Data excerpts>
────

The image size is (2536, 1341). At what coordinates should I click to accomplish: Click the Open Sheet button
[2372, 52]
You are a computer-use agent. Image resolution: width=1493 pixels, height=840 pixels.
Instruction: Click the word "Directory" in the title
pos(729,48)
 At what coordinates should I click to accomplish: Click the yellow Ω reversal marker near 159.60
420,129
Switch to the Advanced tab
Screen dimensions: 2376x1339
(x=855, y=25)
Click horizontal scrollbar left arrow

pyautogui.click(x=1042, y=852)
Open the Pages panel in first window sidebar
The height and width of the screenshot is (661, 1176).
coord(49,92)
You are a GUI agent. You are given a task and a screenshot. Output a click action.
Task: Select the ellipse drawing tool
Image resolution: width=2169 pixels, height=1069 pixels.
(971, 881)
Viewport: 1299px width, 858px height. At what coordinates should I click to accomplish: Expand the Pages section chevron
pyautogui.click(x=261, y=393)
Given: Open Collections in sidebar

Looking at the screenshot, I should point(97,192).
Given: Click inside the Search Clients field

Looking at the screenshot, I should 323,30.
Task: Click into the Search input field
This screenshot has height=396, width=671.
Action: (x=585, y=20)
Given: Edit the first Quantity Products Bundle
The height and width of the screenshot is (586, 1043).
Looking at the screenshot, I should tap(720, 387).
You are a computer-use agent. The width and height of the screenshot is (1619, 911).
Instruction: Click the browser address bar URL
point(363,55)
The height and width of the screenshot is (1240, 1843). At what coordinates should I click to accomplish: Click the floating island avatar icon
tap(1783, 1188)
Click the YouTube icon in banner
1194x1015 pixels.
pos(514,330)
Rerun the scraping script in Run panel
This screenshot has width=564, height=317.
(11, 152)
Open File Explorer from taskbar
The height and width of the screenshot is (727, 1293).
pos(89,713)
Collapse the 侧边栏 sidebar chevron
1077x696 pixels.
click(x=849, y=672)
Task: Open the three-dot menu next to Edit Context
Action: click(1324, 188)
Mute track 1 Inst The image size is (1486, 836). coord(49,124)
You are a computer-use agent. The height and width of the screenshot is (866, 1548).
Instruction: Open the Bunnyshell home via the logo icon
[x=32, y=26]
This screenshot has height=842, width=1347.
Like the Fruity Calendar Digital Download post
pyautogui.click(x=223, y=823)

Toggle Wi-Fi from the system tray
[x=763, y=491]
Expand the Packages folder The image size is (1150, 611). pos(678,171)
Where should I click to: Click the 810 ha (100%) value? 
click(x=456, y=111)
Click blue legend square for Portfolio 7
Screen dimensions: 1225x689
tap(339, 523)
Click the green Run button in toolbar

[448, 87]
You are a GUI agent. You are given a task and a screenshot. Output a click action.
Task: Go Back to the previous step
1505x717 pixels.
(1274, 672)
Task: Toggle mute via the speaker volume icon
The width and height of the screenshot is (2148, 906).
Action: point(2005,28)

────

Work required> Lines containing the word "agent": copy every one of them from the records above.

Answer to the problem>
You are a computer-use agent. Image resolution: width=1493 pixels, height=840 pixels.
You are a GUI agent. You are given a task and a screenshot. Output a click action.
You are a computer-use agent. The width and height of the screenshot is (1619, 911).
You are a computer-use agent. The height and width of the screenshot is (866, 1548).
You are a GUI agent. You are given a task and a screenshot. Output a click action.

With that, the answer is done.